[Opening Data extract section]

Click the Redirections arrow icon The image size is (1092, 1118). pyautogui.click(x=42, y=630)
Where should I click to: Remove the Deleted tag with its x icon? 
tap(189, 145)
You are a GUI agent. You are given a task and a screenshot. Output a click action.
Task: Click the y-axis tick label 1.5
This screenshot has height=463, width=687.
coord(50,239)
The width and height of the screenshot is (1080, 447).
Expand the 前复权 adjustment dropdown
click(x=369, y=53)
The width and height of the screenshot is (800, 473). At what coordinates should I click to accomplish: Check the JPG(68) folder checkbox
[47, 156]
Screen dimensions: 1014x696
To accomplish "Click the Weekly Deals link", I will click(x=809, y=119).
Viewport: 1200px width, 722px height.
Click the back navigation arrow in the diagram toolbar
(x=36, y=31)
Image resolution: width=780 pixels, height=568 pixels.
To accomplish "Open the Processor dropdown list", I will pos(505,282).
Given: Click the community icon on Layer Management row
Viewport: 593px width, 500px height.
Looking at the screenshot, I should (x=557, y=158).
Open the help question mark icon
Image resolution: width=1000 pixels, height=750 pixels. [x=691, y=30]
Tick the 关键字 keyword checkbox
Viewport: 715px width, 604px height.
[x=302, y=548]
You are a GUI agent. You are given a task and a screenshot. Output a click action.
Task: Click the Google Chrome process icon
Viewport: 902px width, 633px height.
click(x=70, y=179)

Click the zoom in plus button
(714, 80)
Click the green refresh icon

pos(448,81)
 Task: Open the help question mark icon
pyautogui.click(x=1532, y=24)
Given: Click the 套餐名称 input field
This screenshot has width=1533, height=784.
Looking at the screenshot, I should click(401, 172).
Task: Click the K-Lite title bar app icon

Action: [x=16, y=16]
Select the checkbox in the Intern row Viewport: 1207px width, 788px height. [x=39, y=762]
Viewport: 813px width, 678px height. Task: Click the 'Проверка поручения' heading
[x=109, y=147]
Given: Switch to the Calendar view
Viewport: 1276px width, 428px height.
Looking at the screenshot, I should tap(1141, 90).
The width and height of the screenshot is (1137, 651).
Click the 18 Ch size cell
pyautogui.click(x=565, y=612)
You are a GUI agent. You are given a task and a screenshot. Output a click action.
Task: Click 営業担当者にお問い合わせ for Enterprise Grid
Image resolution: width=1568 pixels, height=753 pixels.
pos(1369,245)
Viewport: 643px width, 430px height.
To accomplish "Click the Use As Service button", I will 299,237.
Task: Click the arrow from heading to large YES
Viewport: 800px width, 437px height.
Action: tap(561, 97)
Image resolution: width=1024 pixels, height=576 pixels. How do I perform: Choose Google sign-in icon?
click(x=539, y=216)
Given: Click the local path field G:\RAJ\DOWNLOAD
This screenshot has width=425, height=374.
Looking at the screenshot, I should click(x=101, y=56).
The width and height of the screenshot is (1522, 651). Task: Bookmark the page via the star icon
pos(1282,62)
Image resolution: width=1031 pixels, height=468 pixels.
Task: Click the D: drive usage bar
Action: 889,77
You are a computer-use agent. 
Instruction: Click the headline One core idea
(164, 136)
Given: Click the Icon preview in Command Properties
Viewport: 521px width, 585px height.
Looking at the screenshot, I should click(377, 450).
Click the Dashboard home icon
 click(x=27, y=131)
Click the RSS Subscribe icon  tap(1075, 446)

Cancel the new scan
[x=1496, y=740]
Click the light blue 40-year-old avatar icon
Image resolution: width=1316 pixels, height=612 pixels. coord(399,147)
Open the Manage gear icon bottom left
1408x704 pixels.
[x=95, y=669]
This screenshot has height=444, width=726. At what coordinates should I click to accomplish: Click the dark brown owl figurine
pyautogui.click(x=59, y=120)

[Closing Data extract section]

Lines that hold the word "field" are the ones to copy from the entries above.

Given: Click the 套餐名称 input field
Given: Click the local path field G:\RAJ\DOWNLOAD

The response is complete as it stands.